Le travail est souvent évoqué comme obstacle à la pratique de l’allaitement. Dans ce cas, la mère peut exprimer son lait (tirer le lait), le conserver dans un gobelet propre bien couvert pour qu’on le donne à l’enfant durant son absence. Le lait peut être exprimé manuellement ou à l’aide de tire-lait. Le lait peut se conserver à la température ambiante pendant 8h. Mais, lorsque le lait est entamé, on ne peut plus le conserver.

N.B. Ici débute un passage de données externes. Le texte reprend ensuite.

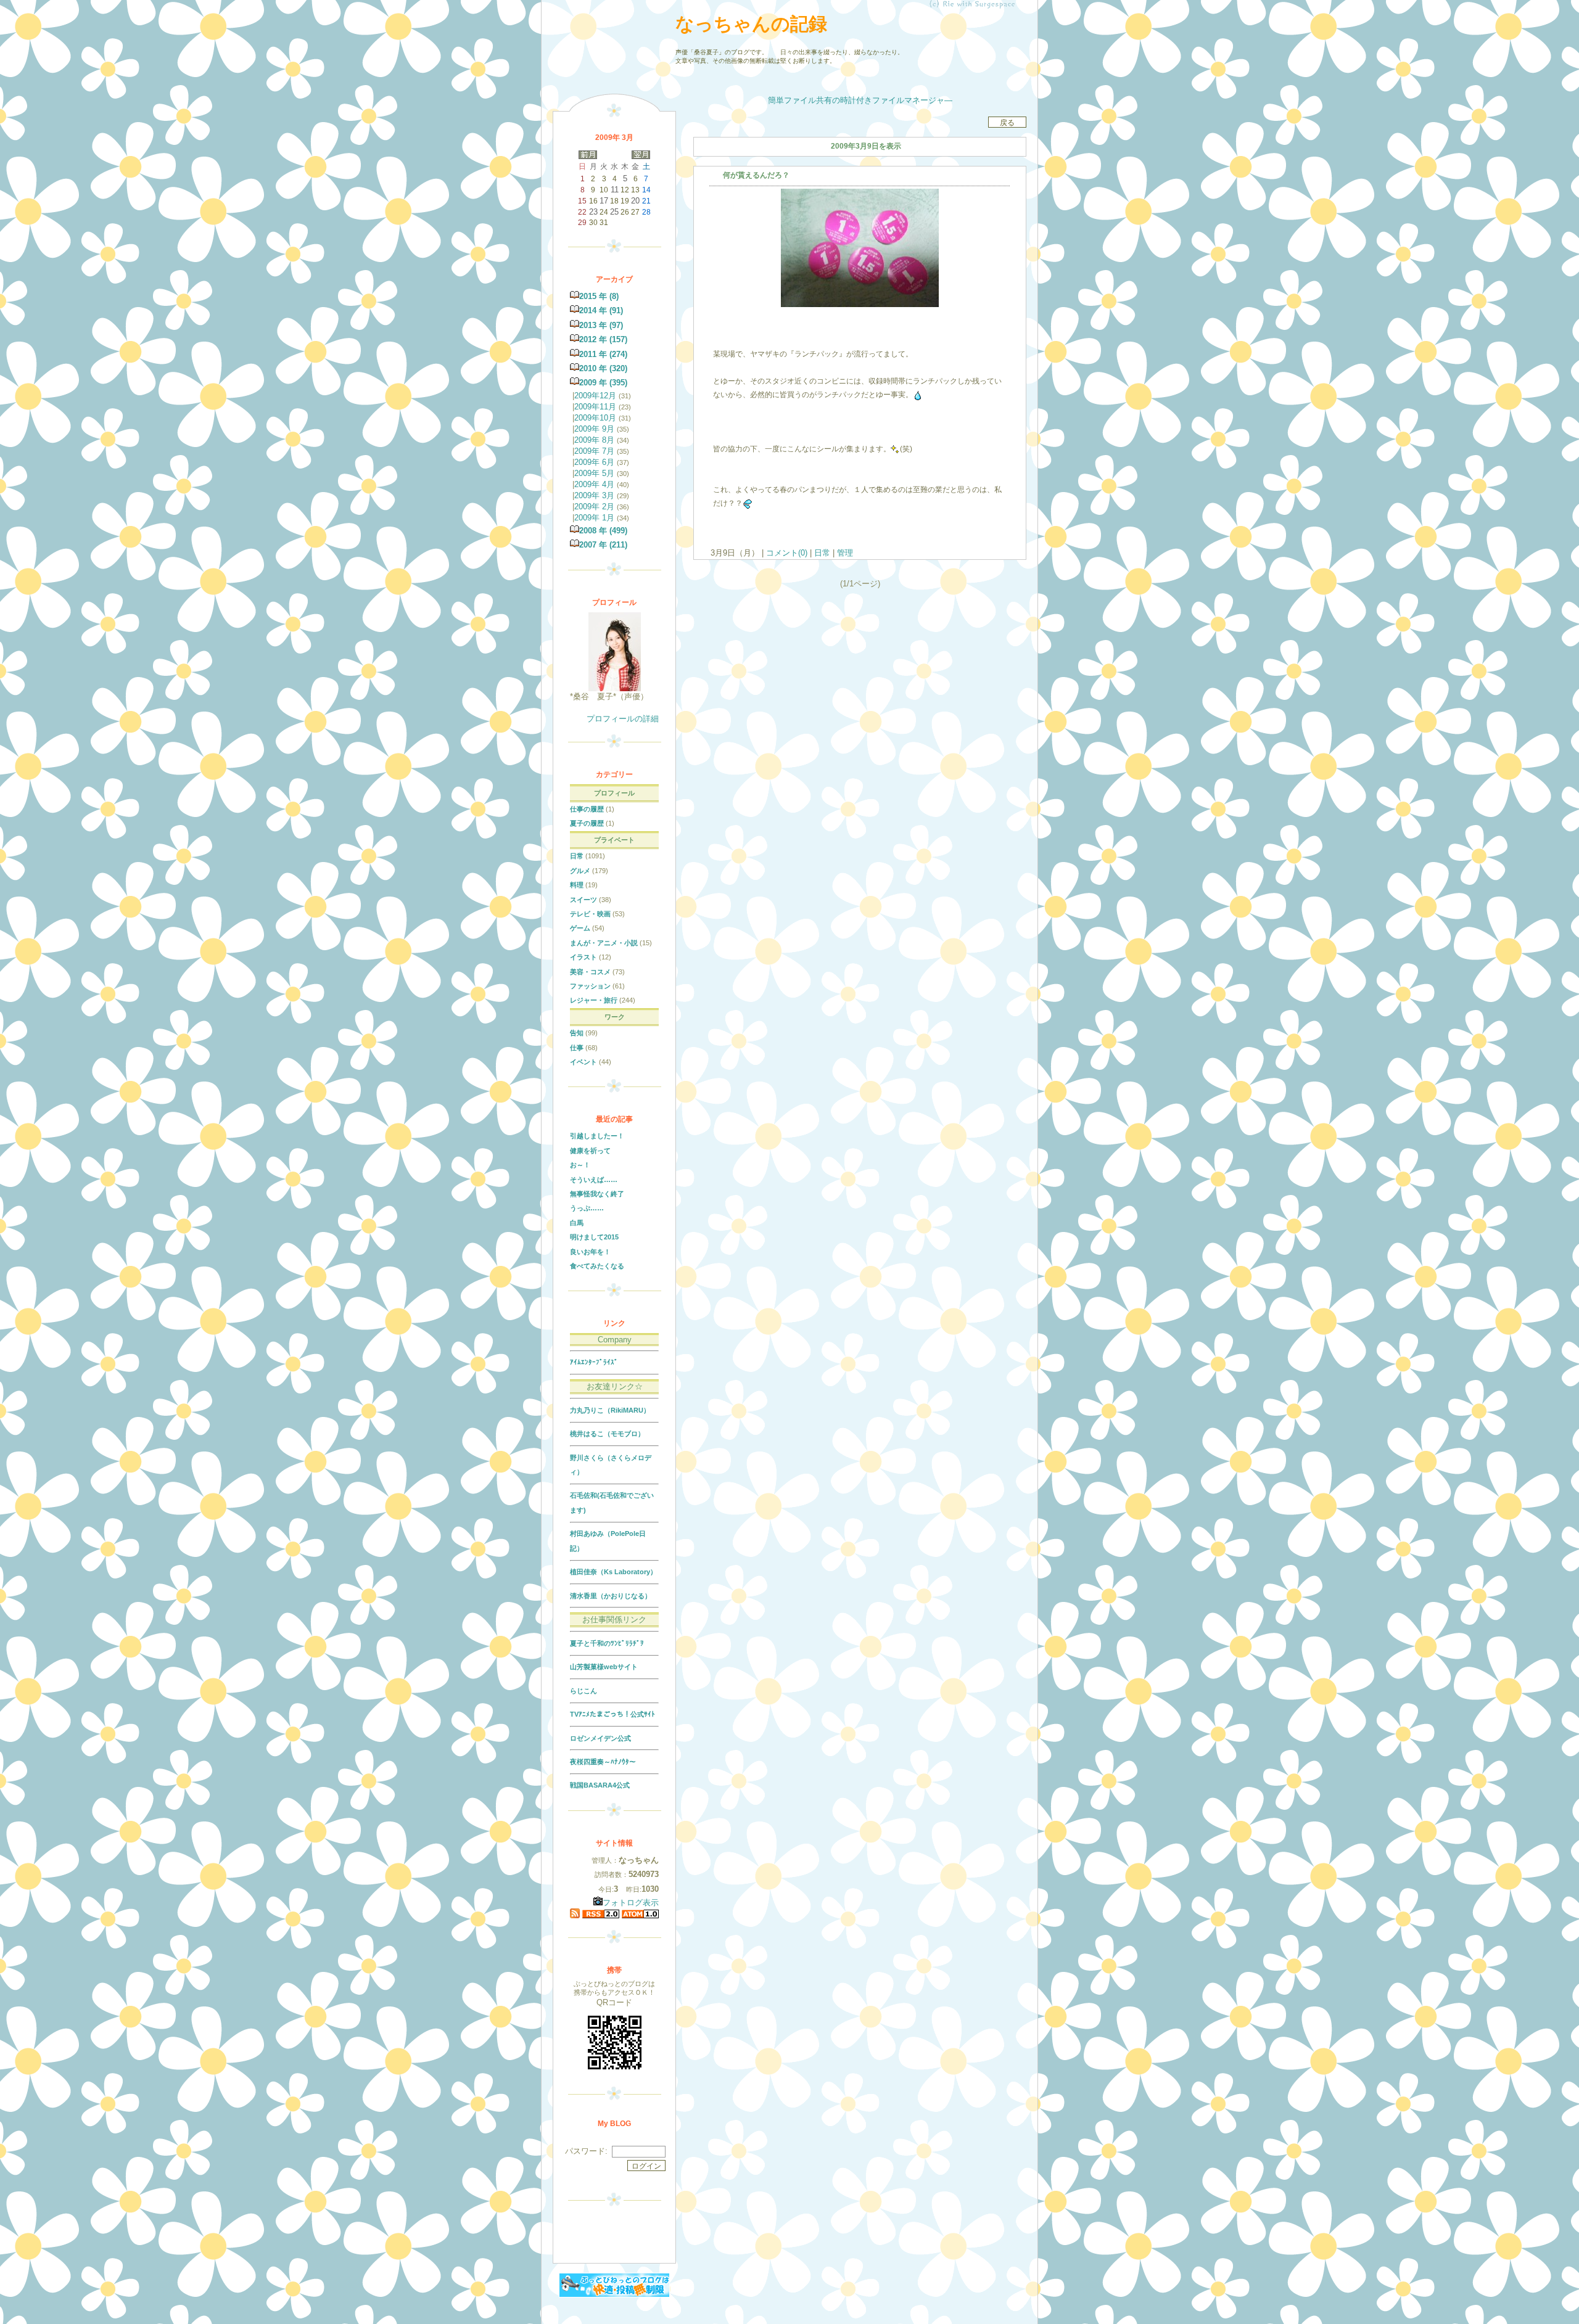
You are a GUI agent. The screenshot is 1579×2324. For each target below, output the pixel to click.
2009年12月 (595, 395)
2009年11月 (595, 406)
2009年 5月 (594, 473)
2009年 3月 (594, 495)
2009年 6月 (594, 462)
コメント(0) (785, 552)
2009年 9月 (594, 428)
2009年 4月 (594, 484)
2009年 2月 (594, 506)
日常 (822, 552)
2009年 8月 (594, 440)
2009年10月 (595, 417)
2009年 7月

Pour cela, pour nourrir l’enfant, il est préférable de prélever juste la quantité suffisante et le donner à l’enfant à l’aide d’une cuillère.

 

Le lait maternel est pour le nourrisson, le lait de la vache pour le veau, etc.

 

Avantages de l’allaitement maternel

 

Pour l’enfant Pour la mère Pour la famille Pour la communauté
– le colostrum qui est comme un vaccin ;

– le lait maternel est un aliment qui couvre tous les besoins, propre, prêt à utiliser, à la température adéquate, facile à digérer ;

– favorise la croissance, le développement psychomoteur ;

– protège contre les maladies ;

– réduit les risques d’obésité ;

– développe les liens affectifs avec la mère

– l’allaitement maternel exclusif est un moyen contraceptif ;

– la mise au sein dans l’heure suivant l’accouchement favorise l’expulsion du placenta et la montée laiteuse ;

– réduit les risques d’hémorragie, de cancer du sein et de l’ovaire ;

– ne nécessite aucun travail préalable (bouillir le biberon, faire le lait, etc. ;

– développe les liens affectifs avec l’enfant

– le lait maternel est économique ;

– espacement des naissances ;

– réduction des dépenses pour cause de maladies ;

– gain de temps pour l’alimentation de la famille ;

– harmonie dans la famille

– le lait maternel est écologique (pas besoin de bois pour stériliser les ustensiles, pas besoin d’eau pour nettoyer les ustensiles, pas de productions de gaz à effet de serre, etc.) ;

– il est économique pour le budget de l’Etat (réduction du coût des traitements des maladies),

– etc.

 

L’alimentation des enfants de 6 à 2 ans 

 

L’allaitement doit se poursuivre jusqu’à 2 ans au moins. A partir de 6 mois, le lait maternel, à lui seul, ne couvre plus les besoins alimentaires du bébé. Il faut alors introduire progressivement dans son alimentation des aliments liquides, semi-solides et mous. On les appelle des aliments de complément. On peut commencer par des jus, des purées, des bouillies et soupes légères. A partir de 9 mois, il peut prendre le plat familial.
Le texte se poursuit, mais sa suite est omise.